### ACTIVITY
Here is the task for the records below: repeat exactly the lines from the one with "Click the Site sizing progress bar" to the one with "888x596 pixels.", both included, and nothing else.
::: DATASET ENTRIES
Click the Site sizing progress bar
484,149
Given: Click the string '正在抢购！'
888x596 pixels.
::::::
::: DATASET ENTRIES
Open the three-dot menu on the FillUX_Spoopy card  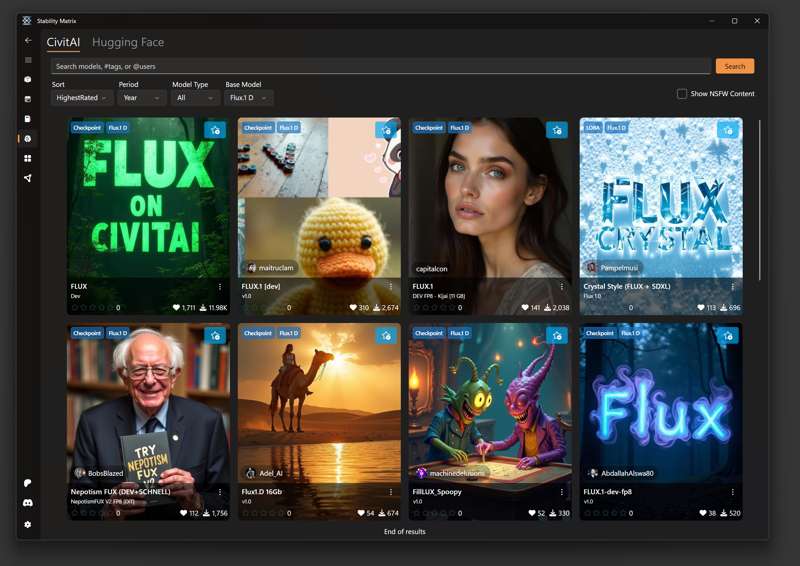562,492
::::::
### TASK RESPONSE
Click the Site sizing progress bar
484,149
Given: Click the string '正在抢购！'
888x596 pixels.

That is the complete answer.